Directed by Alanis Obomsawin
Canada, 1984 (documentary, 46 minutes, colour, English)
Also known as "Les événements de Restigouche"
Incident at Restigouche
Image: © National Film Board of Canada
Video (National Film Board of Canada)

Film Description:
"On June 11 and 20, 1981, the Québec Provincial Police (QPP) raided Restigouche Reserve, Québec. At issue were the salmon-fishing rights of the Micmac people. Because salmon has traditionally been a source of food and income for the Micmacs, the Québec government's decision to restrict fishing aroused consternation and anger among the Indians. This film provides a historical perspective on the issue, and documents, with newsclips, photographs and interviews, the two police raids. An interview with former Québec Minister of Fisheries Lucien Lessard explaining the motives of his decision complements the Micmacs' account of the event.
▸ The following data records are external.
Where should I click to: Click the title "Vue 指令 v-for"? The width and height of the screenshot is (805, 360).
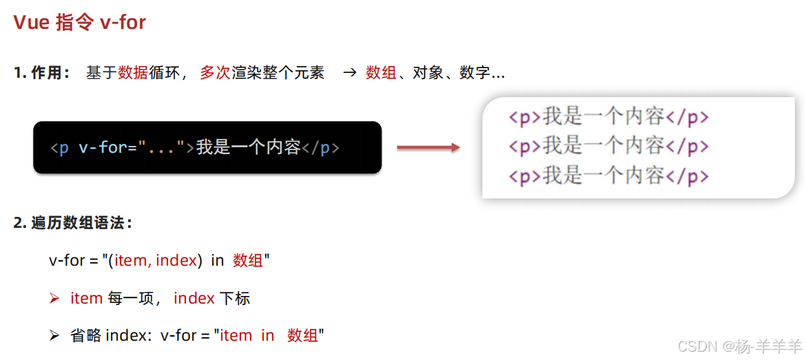[x=80, y=23]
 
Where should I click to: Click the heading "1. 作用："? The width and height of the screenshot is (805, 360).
[x=42, y=73]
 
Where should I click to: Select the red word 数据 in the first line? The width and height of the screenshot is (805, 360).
[x=133, y=73]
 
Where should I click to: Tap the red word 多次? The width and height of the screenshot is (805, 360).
[x=215, y=73]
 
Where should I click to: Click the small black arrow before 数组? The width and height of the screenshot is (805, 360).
[x=350, y=73]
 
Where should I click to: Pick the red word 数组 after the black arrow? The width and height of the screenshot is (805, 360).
[x=381, y=73]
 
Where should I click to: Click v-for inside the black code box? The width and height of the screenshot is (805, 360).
[x=103, y=147]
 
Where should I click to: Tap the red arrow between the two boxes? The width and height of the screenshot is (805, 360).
[x=428, y=147]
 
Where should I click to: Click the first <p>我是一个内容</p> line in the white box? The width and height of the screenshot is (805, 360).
[x=608, y=117]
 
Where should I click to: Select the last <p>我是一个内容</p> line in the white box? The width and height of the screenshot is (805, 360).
[x=608, y=176]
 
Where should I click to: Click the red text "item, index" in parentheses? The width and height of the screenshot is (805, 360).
[x=156, y=261]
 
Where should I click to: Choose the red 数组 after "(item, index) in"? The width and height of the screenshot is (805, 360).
[x=248, y=261]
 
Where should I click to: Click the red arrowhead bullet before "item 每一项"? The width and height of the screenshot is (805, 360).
[x=55, y=299]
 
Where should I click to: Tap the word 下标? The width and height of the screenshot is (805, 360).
[x=235, y=299]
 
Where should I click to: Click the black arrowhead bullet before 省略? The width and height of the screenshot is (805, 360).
[x=55, y=336]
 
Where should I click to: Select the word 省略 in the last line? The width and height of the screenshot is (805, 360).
[x=85, y=336]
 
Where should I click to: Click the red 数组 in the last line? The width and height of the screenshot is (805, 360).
[x=303, y=336]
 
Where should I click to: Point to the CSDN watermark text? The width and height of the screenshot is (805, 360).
[x=740, y=346]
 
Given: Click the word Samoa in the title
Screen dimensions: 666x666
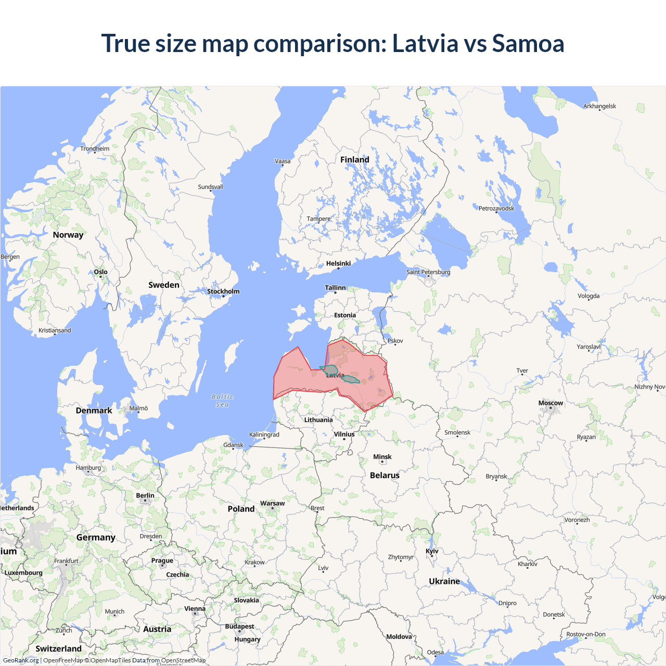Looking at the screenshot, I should [528, 43].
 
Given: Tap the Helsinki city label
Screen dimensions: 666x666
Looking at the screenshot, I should [338, 263].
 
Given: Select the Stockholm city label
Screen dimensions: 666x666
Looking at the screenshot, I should [223, 291].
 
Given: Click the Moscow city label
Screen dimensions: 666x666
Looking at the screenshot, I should [550, 403].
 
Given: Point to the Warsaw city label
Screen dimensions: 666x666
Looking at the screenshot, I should [272, 503].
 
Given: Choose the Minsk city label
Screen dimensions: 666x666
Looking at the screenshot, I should [382, 457].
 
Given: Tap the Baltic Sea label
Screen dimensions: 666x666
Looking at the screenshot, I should [223, 400].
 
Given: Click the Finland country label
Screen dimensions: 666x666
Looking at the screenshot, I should [355, 160].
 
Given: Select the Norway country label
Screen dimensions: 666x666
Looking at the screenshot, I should [68, 235].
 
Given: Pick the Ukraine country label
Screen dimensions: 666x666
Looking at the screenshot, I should [444, 581].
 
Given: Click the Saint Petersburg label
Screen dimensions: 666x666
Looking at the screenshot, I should [428, 272].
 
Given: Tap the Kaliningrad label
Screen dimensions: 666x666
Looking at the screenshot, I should [264, 434].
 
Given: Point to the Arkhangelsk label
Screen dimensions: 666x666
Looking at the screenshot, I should [599, 106].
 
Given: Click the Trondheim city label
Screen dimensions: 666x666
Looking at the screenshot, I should [95, 149].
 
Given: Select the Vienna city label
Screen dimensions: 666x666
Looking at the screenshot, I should [195, 609].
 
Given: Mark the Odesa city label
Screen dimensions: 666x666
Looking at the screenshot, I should [436, 652].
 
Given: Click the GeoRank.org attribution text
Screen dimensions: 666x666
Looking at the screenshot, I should [21, 660].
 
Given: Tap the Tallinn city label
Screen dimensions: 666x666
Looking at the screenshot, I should [335, 288].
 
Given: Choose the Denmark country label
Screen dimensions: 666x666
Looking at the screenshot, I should [94, 411].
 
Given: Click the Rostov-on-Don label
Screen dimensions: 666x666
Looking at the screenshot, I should [586, 634].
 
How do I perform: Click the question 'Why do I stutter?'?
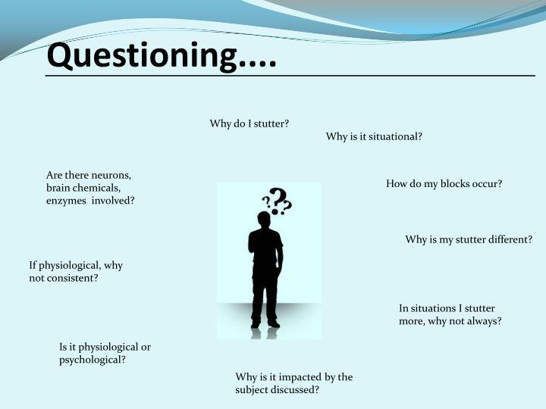pyautogui.click(x=249, y=123)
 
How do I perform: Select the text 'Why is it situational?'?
pyautogui.click(x=374, y=136)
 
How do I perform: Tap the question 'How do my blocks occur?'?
pyautogui.click(x=444, y=183)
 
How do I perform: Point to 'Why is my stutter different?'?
pyautogui.click(x=469, y=239)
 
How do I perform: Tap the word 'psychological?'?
pyautogui.click(x=93, y=360)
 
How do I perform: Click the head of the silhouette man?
pyautogui.click(x=264, y=219)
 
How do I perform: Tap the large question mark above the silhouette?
pyautogui.click(x=281, y=200)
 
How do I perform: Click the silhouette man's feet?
pyautogui.click(x=265, y=324)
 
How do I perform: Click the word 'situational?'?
pyautogui.click(x=392, y=136)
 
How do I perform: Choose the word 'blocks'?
pyautogui.click(x=445, y=183)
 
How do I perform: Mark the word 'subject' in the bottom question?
pyautogui.click(x=253, y=390)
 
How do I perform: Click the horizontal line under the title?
pyautogui.click(x=290, y=76)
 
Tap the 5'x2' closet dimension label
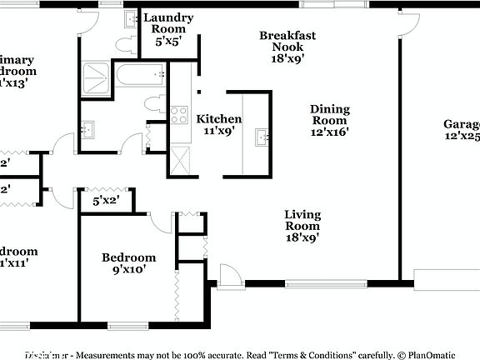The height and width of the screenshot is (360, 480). point(106,201)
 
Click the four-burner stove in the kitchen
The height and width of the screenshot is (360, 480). point(179,114)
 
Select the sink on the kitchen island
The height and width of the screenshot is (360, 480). point(262,137)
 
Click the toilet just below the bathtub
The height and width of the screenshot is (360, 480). point(155,104)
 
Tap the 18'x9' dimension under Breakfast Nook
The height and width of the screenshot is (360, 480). point(288,58)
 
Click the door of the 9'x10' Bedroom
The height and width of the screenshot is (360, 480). point(162,220)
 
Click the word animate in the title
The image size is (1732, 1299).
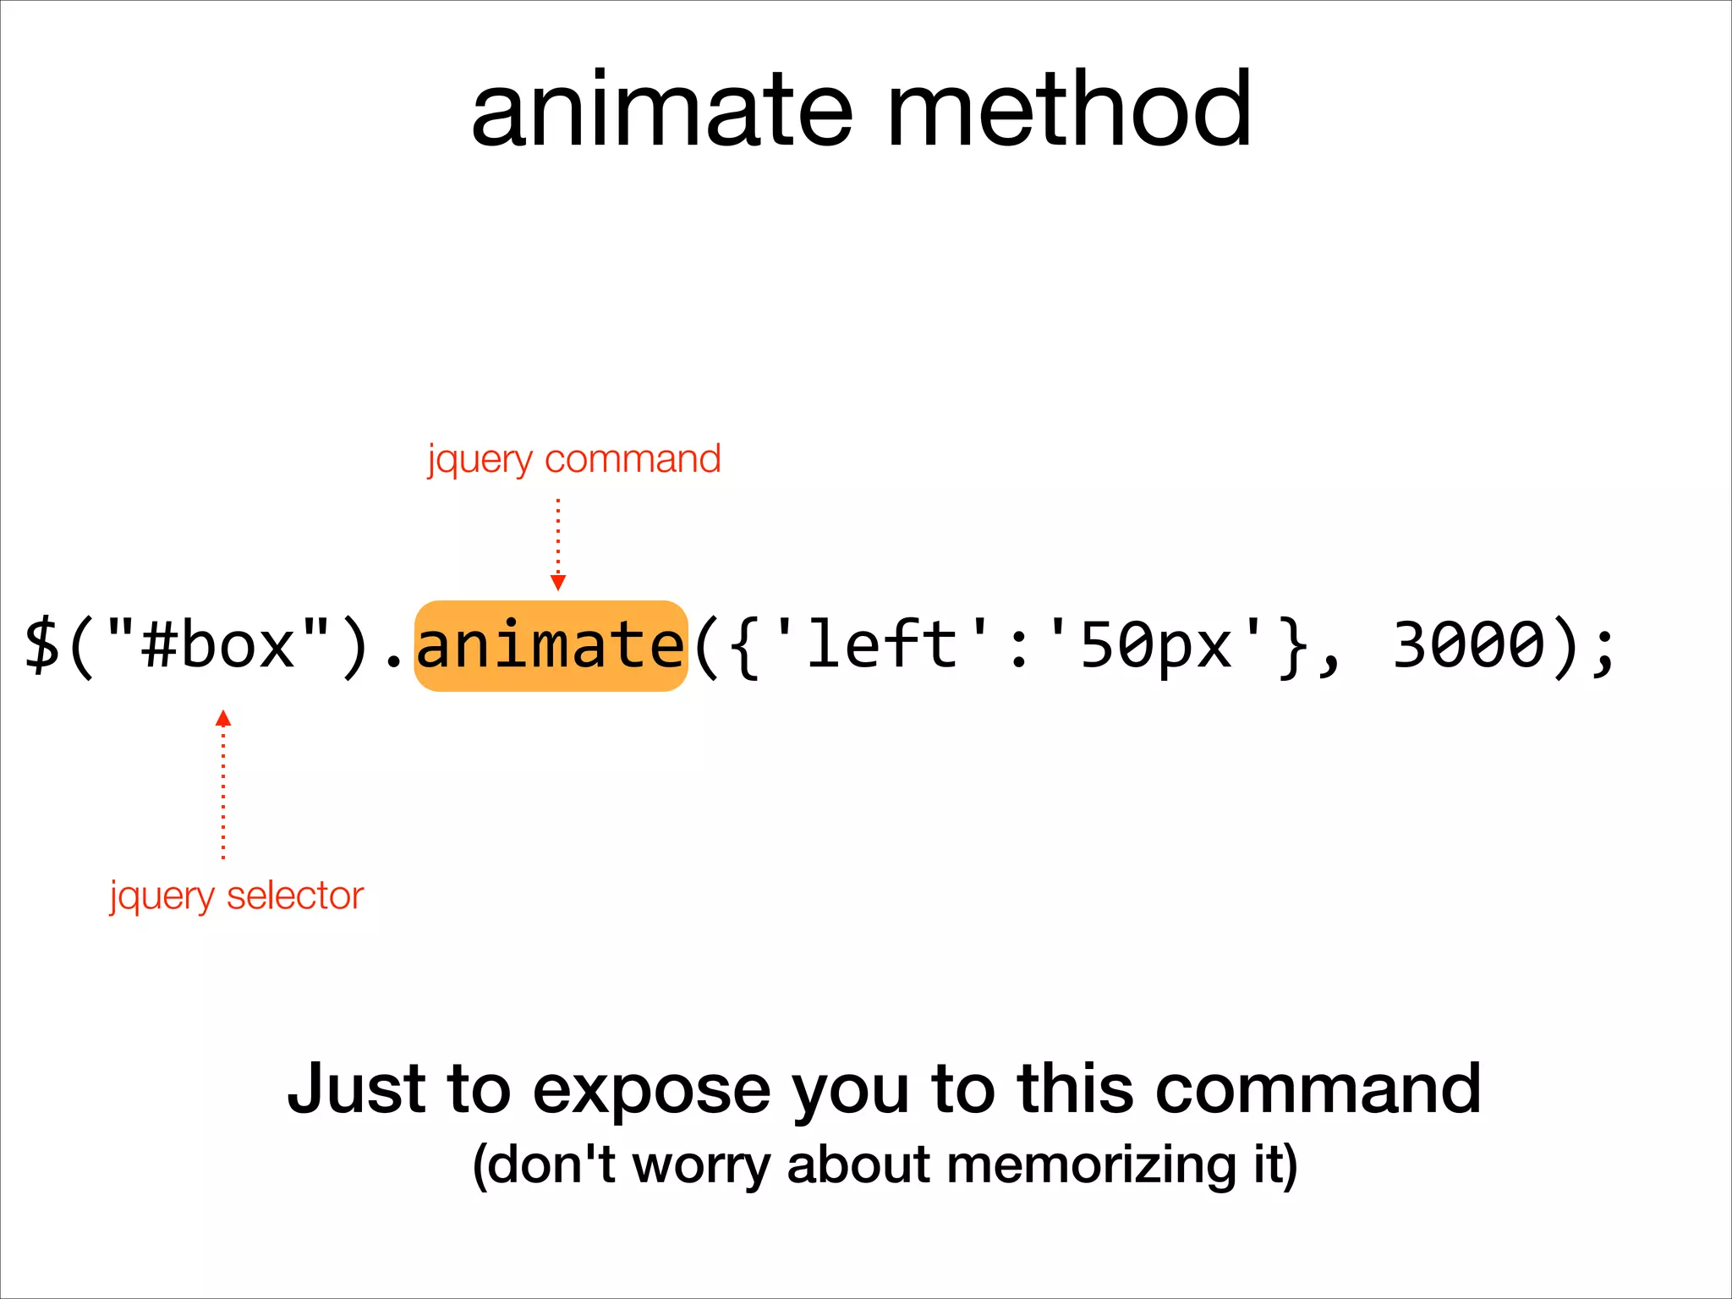661,111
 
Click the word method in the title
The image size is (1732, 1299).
1068,109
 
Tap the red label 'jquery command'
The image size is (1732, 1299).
574,459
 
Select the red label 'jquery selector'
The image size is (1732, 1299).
237,896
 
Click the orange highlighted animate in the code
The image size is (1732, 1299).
551,646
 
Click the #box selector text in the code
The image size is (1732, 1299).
218,646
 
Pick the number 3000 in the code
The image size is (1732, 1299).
1469,646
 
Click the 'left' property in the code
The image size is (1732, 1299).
880,646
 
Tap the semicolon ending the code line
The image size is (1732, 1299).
1603,650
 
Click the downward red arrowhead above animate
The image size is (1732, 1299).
557,582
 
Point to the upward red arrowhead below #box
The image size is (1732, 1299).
223,719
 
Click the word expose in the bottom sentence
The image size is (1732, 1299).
651,1090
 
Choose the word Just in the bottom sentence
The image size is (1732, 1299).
357,1088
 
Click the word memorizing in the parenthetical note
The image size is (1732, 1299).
1092,1165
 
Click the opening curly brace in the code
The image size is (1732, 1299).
743,648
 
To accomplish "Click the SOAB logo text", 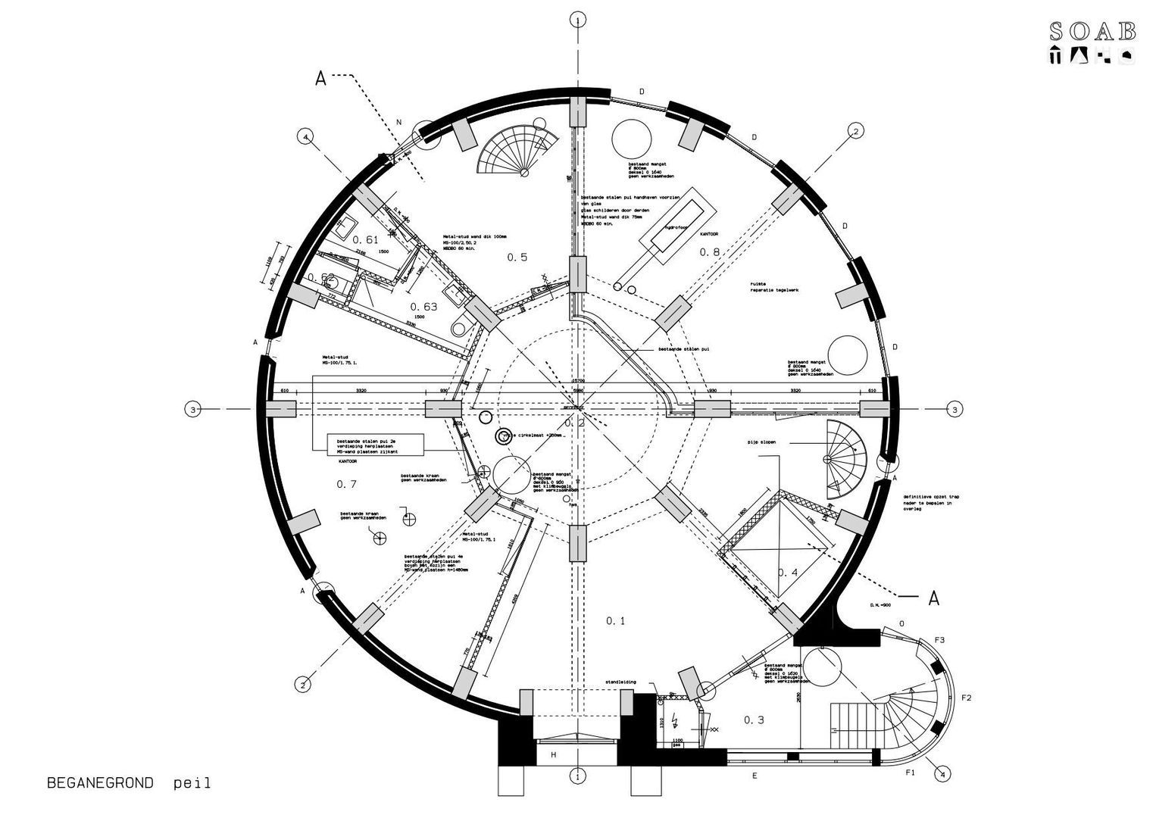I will (1092, 30).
This investigation into the history-making raids is a powerful film that puts justice on trial."
-- National Film Board of Canada (source)

Film Credits (partial):
Written by: Alanis Obomsawin
Produced by: Andy Thomson, Alanis Obomsawin, Robert Verrall, Adam Symansky
Narrator: Alanis Obomsawin
Animation: Raymond Dumas
Film Editing: Alan Collins, Wolf Koenig
Production Company: National Film Board of Canada / Office national du film du Canada

Quotes about Incident at Restigouche

"Incident at Restigouche is an exercise in what bell hooks calls oppositional looking, a site of resistance to the white colonizing gaze of the Québec state that sutures the viewer into an identification with the Micmac subject position through interviews and subjective camera shots."
-- Christopher E. Gittings (source)

"Bastion Point Day 507 [New Zealand] [and] Incident at Restigouche [Canada] [...] were often paired on the festival circuit and are among the most important films in contemporary Indigenous cinema. Directors Merata Mita and Alanis Obomsawin seemingly willed Indigenous cinema into life with these two endlessly fascinating historical documents."